Frequently Asked Questions
Are search engines reliable on antisemitic conspiracies?
For these 14 questions, largely yes: 95% of the top results debunk the premise or answer the literal question factually, and the institutional web dominates. But reliability for the person who asks is not the same as reach to the person who does not, and the same trope is affirmed roughly six and a half times as often as it is rejected in the community where it lives.
Why is the trope so much more common in the community than in search?
Two reasons. The community is built around accepting conspiracies, so the trope is its shared assumption rather than a question to answer; and the community speaks in code, naming Rothschilds and bankers rather than Jews, so neither the search-layer fact-checks nor the platform’s slur-based moderation intercepts it.
Does this mean Reddit spreads the conspiracy?
It depends on the room. The mainstream, moderated Reddit communities that surface in search debunked the trope, 0 of 9 affirmed it. The dedicated conspiracy community is the opposite environment. The same platform holds both the correction and the consensus.
What was the document on the government website?
A citizen exhibit, a printout of a conspiracy post that a member of the public submitted to a legislative committee hearing in 2023 and that was scanned into the public record. The legislature neither wrote nor endorsed it; a search engine ranked it third for the authority of the .gov domain that stores it.
Why does the conspiracy-of-power trope matter enough to measure?

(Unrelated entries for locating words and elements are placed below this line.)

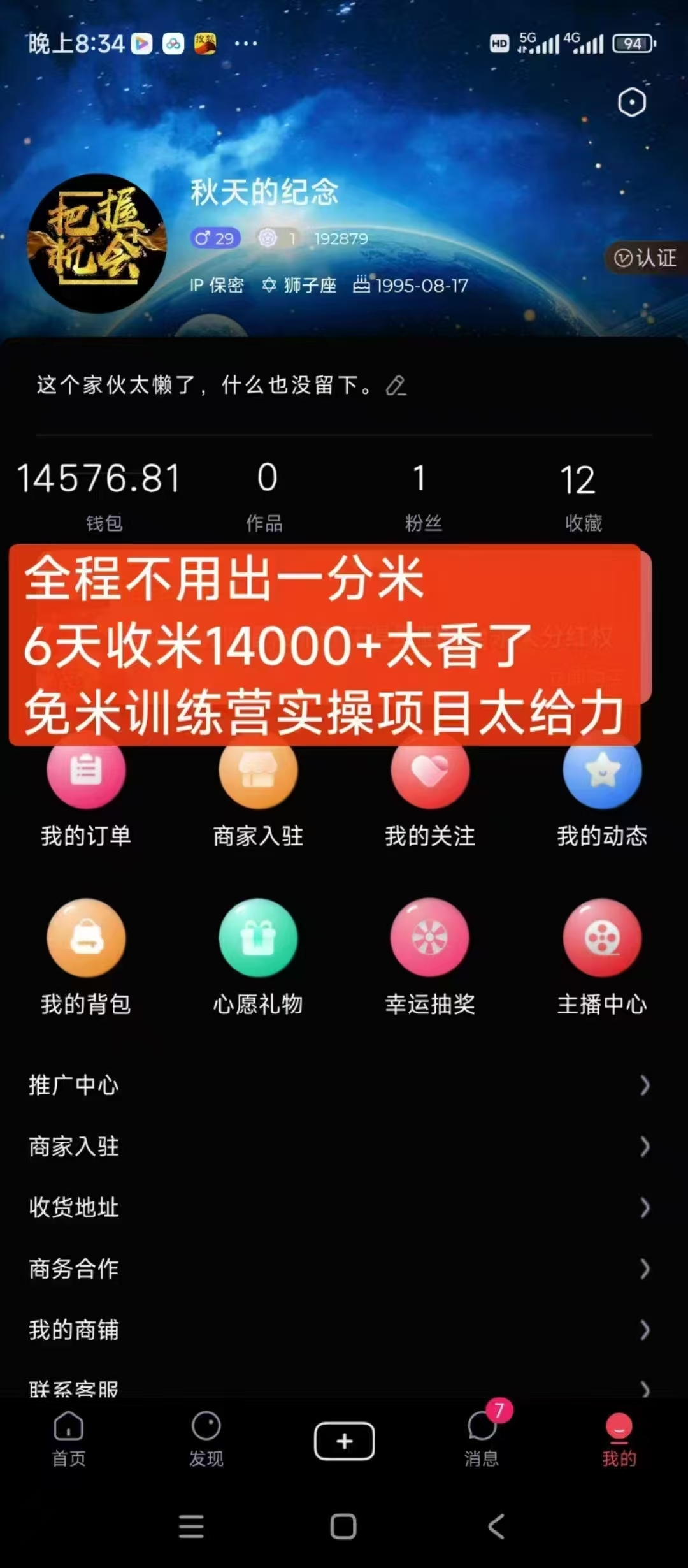Tap the settings gear in top corner
The width and height of the screenshot is (688, 1568).
tap(633, 102)
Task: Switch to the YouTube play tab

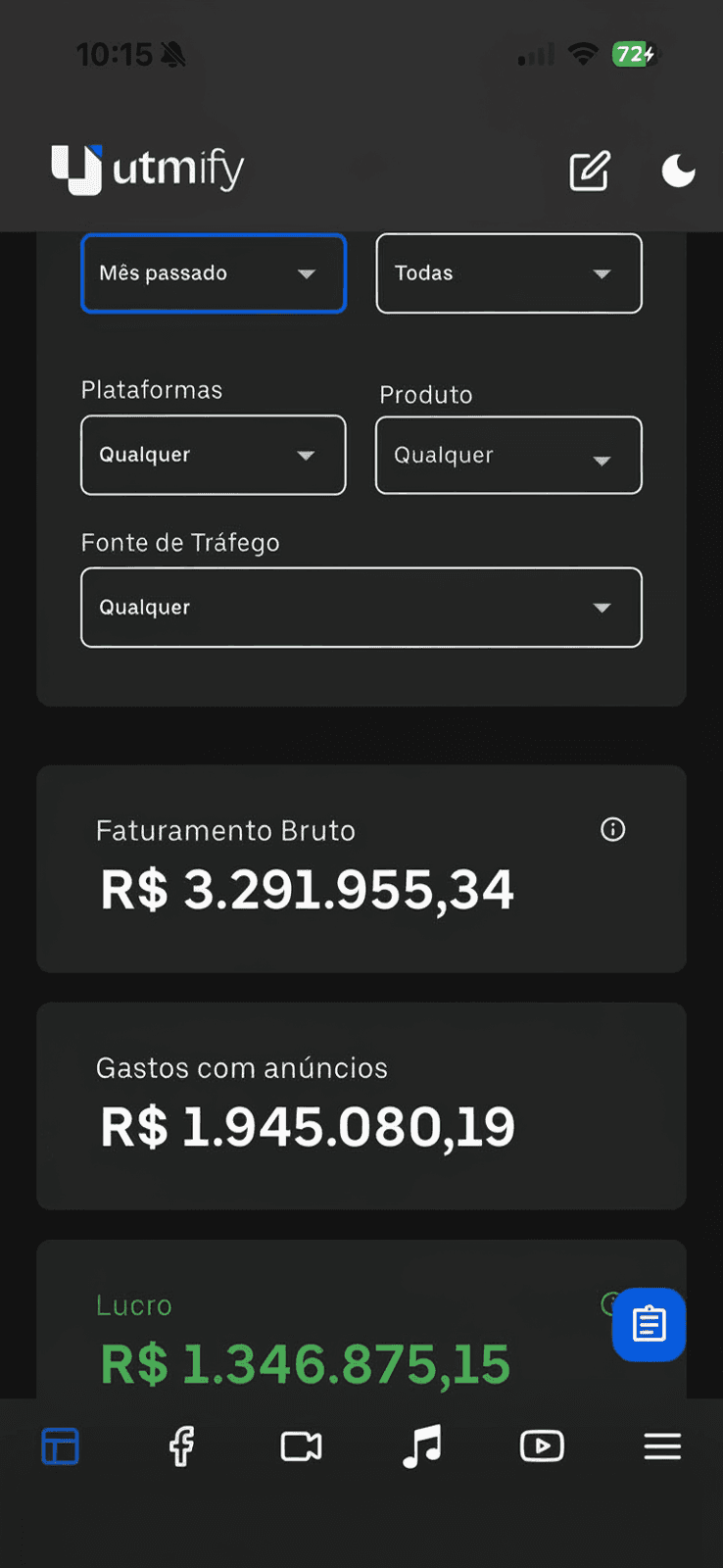Action: point(542,1446)
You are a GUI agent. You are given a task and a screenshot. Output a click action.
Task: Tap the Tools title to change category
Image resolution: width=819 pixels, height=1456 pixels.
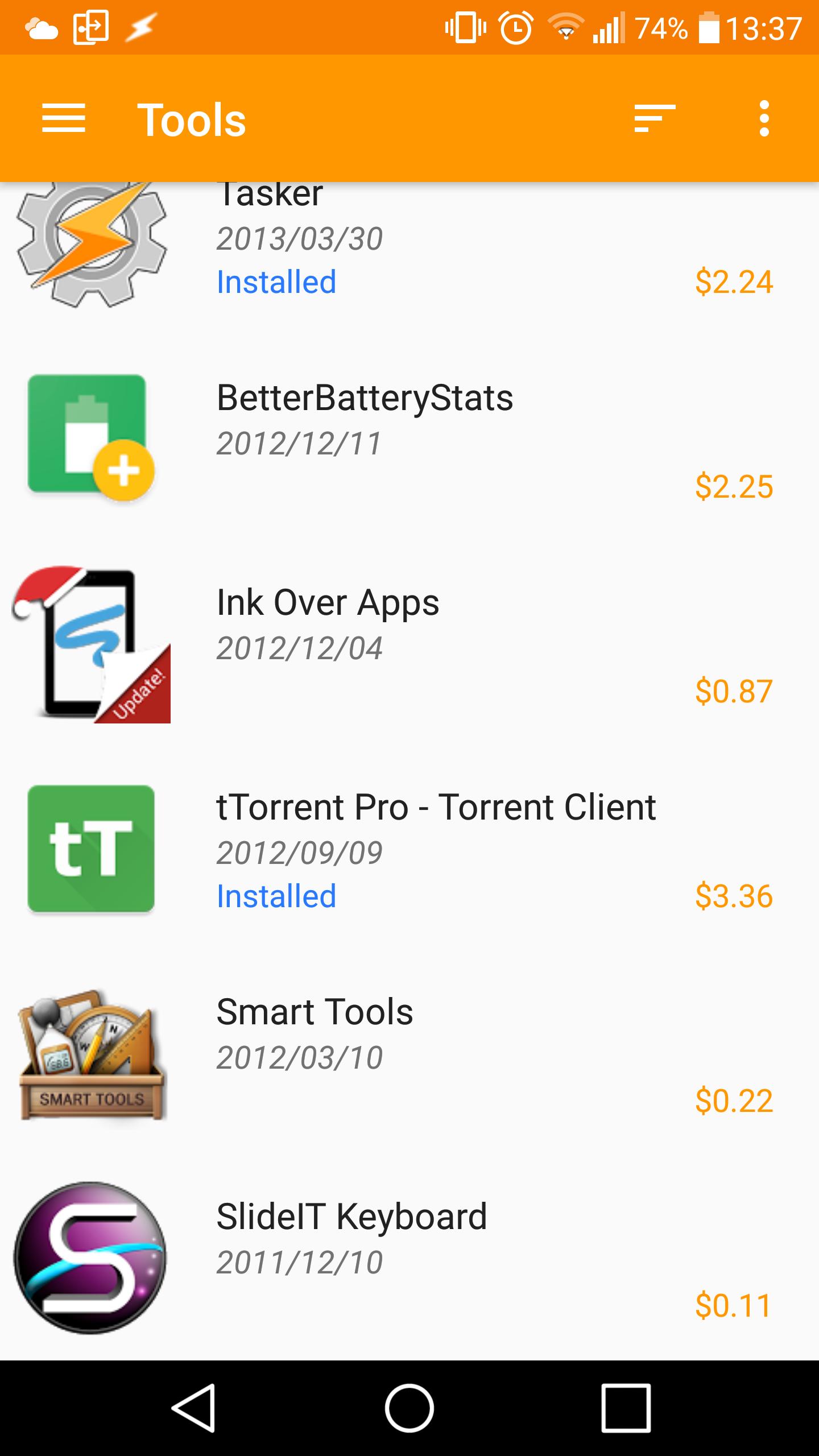[192, 119]
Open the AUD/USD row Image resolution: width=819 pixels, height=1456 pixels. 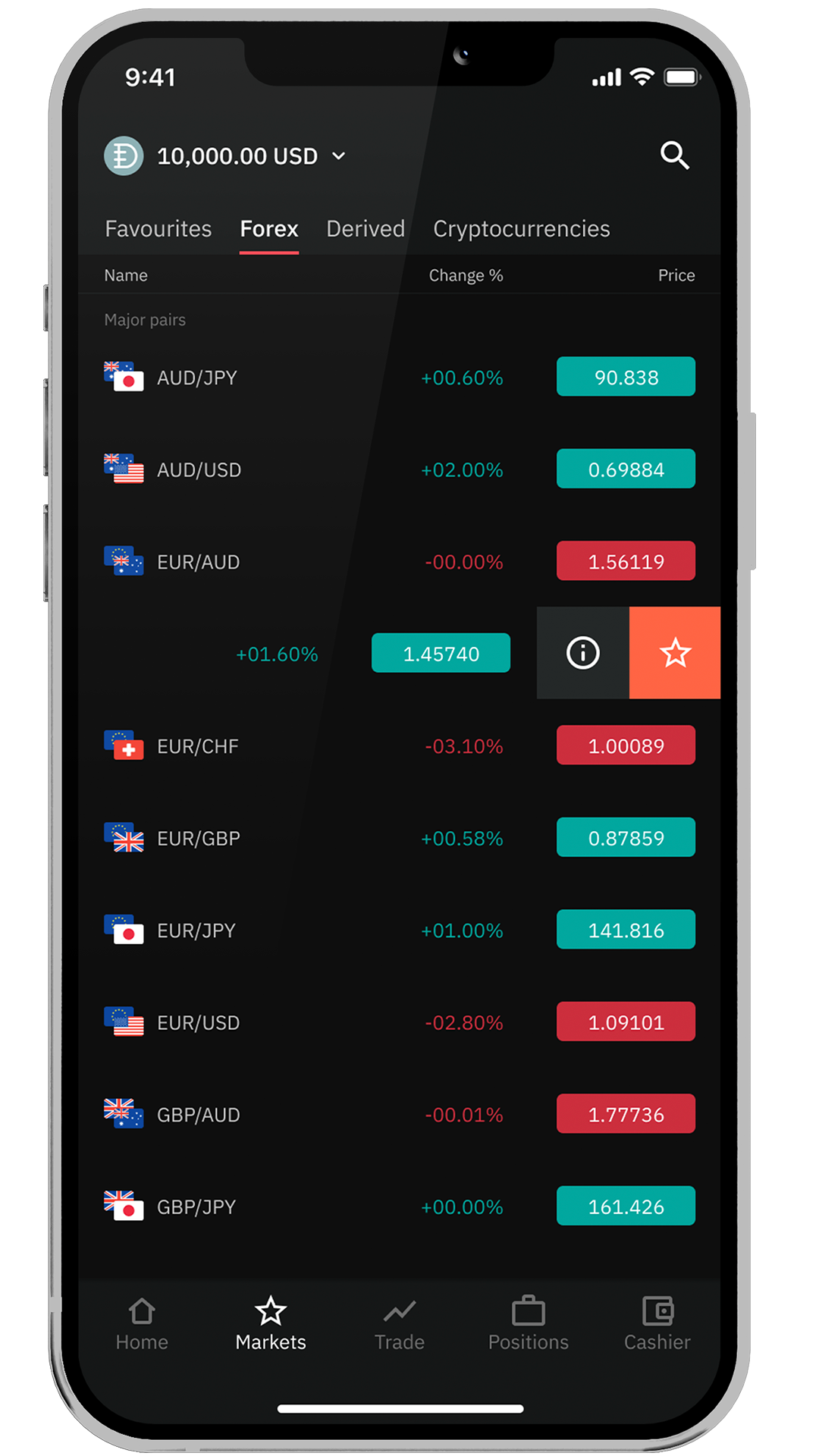point(199,470)
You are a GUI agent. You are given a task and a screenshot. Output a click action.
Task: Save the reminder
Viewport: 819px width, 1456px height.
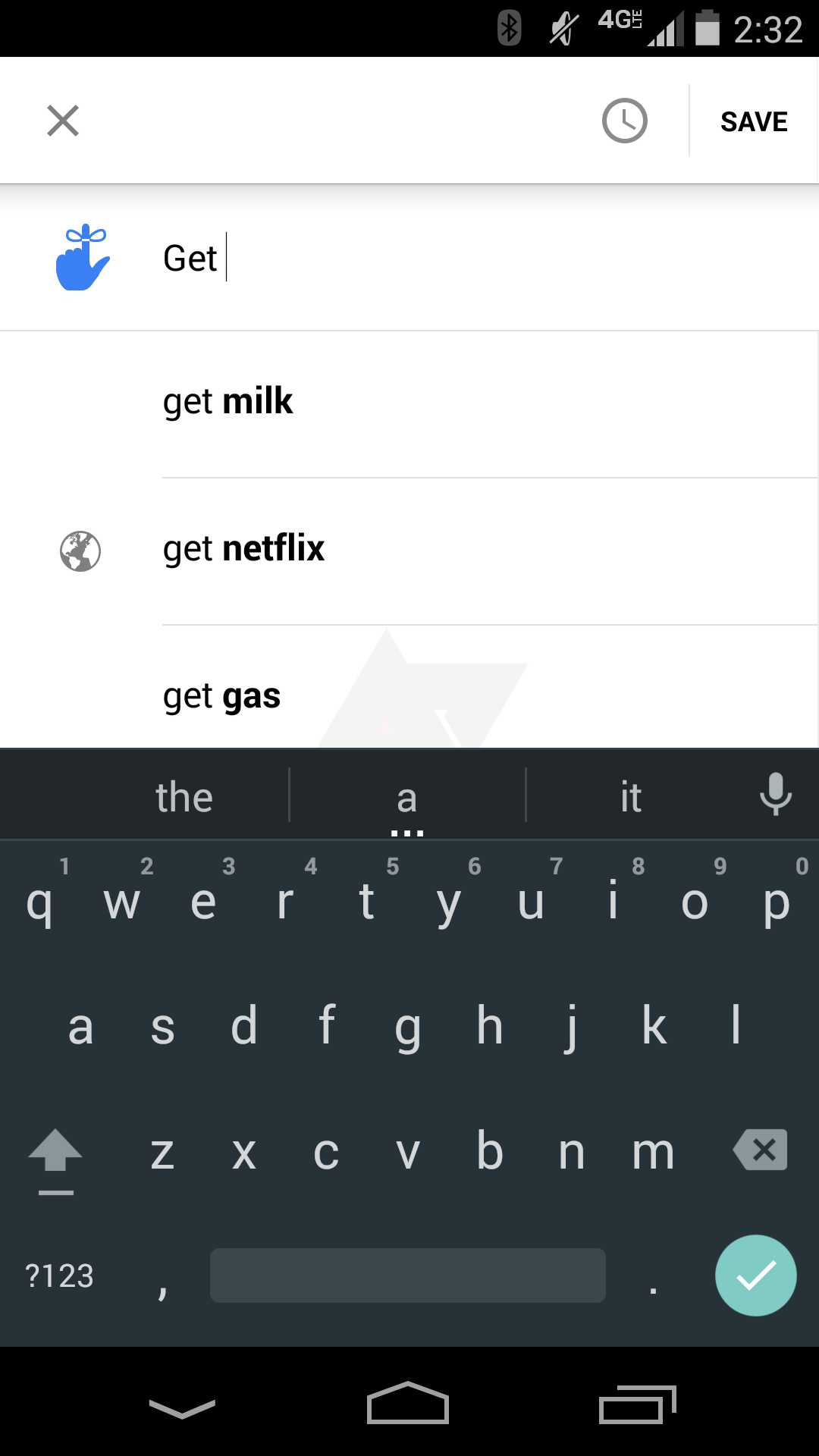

It is among the oldest antisemitic tropes and a measured input, not an idle one: search demand for the Rothschild conspiracy has tracked registered hate-crime counts (Aziani and colleagues, 2025, preprint), and the most unmoderated fringe platforms carry antisemitic slurs and imagery at elevated rates (Zannettou and colleagues, 2020, peer-reviewed).
Sources
- Aziani, Lo Giudice, Yazdi, 2025. Conspiracy to Commit: Information Pollution, Artificial Intelligence, and Real-World Hate Crime. arXiv:2507.07884. Preprint.
- Hanover Institute, 2026. Study of the conspiracy-of-power trope across two environments: the top search results for 14 gateway questions, and the posts and comments of an online conspiracy community. First-party study.
- Google, 2026. Public organic search results, follow-up question boxes, AI-generated search summary presence, and search-volume data, United States locale. Public platform data.
- Weinberg, Levy, Edwards, Kopstein, Frey, and colleagues, 2025. Hidden in Plain Sight: Antisemitic Content in QAnon Subreddits. PLoS ONE. DOI 10.1371/journal.pone.0318988. Peer-reviewed.
- Zannettou, Finkelstein, Bradlyn, Blackburn, 2020. A Quantitative Approach to Understanding Online Antisemitism. ICWSM. DOI 10.1609/icwsm.v14i1.7343. Peer-reviewed.